▶ _Stored data entries_:
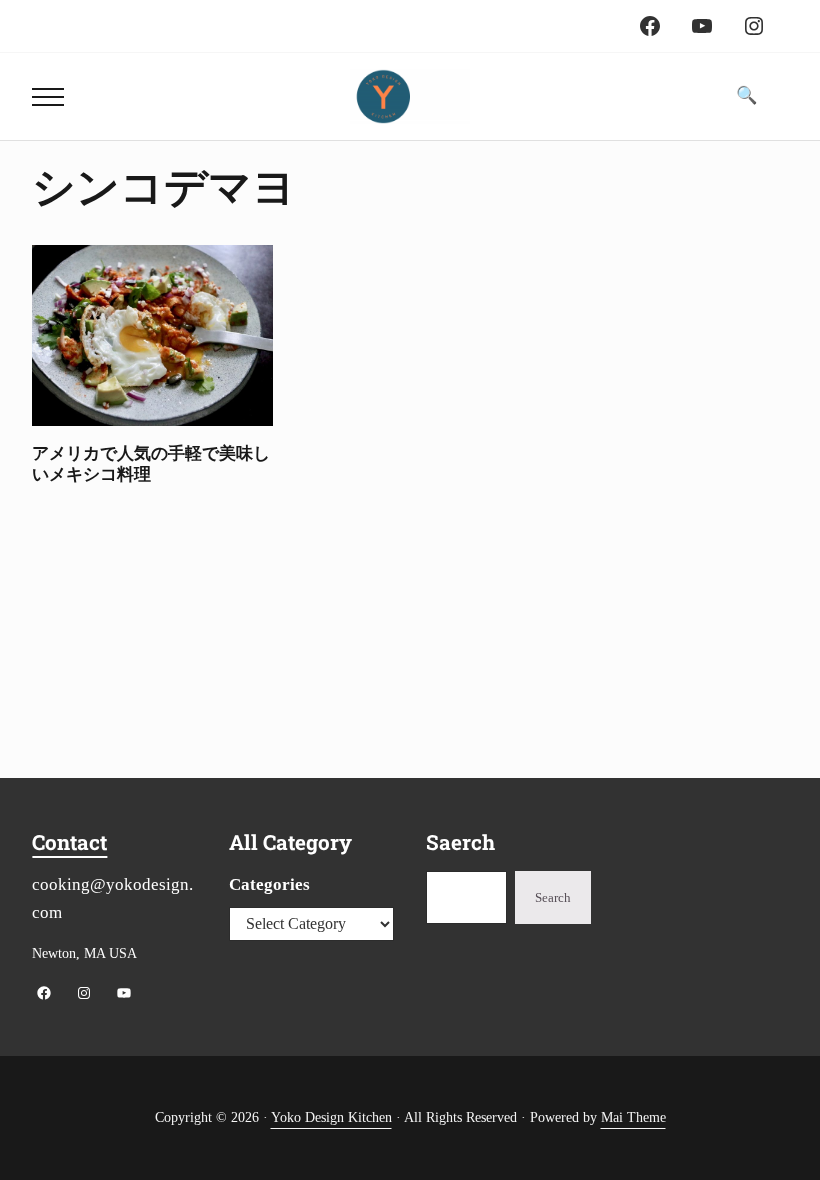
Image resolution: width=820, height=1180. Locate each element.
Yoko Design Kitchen (331, 1117)
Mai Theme (633, 1117)
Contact (69, 842)
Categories (269, 884)
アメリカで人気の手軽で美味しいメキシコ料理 (151, 464)
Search (553, 898)
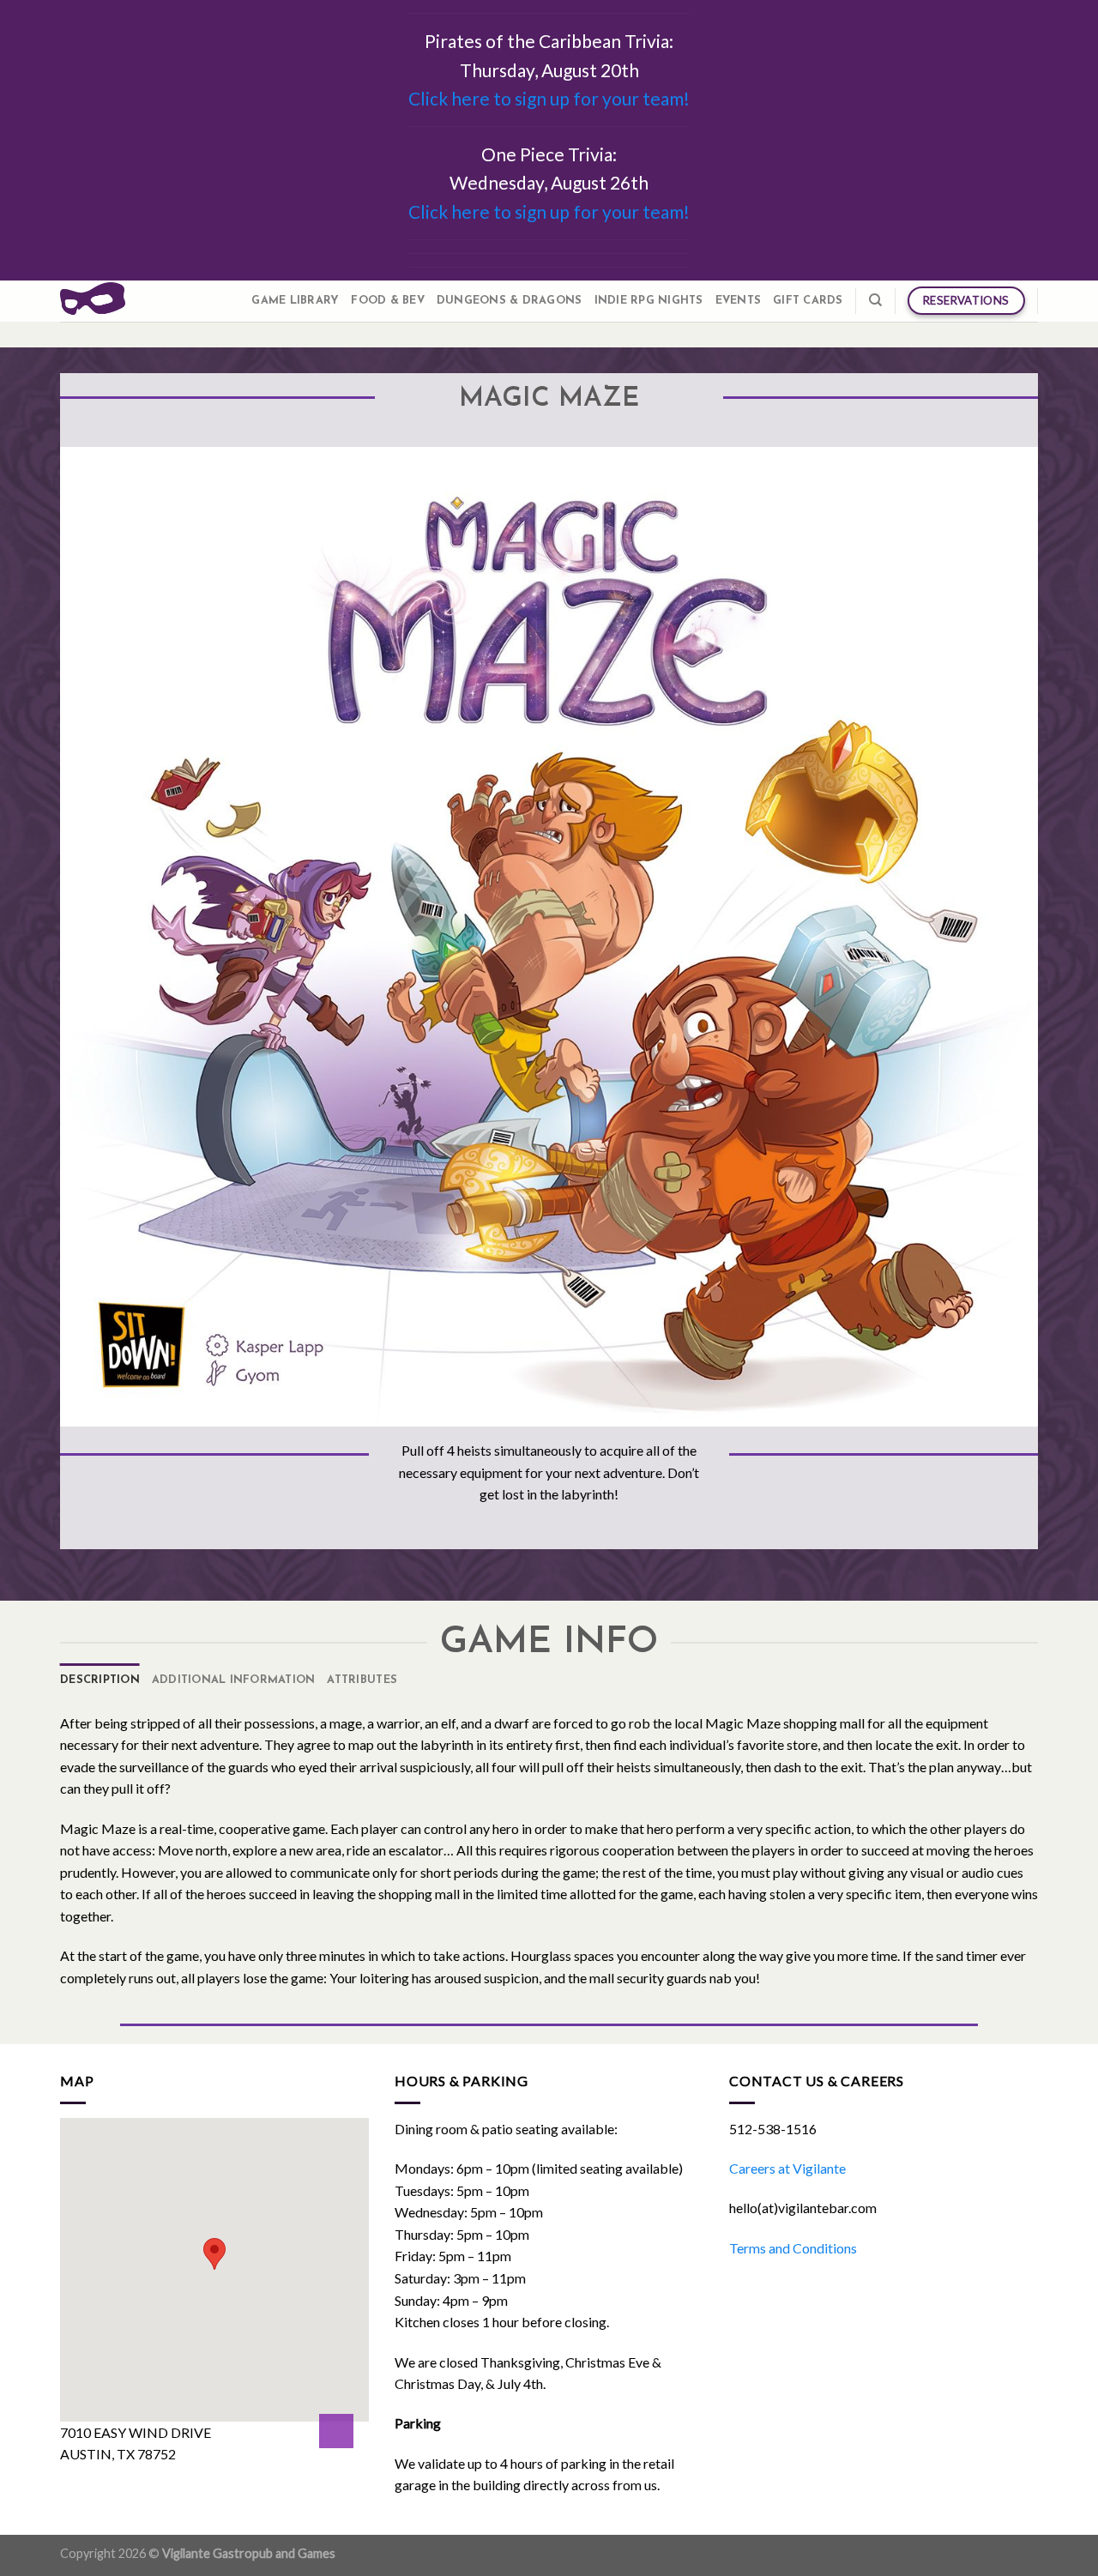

▶ _BRIEF_:
Copy each entry exactly as written. Images should not appear in the copy.

▶ _RESPONSE TO THE TASK_:
Image resolution: width=820, height=1180. Locate each element.
Yoko Design Kitchen (331, 1117)
Mai Theme (633, 1117)
Contact (69, 842)
Categories (269, 884)
アメリカで人気の手軽で美味しいメキシコ料理 (151, 464)
Search (553, 898)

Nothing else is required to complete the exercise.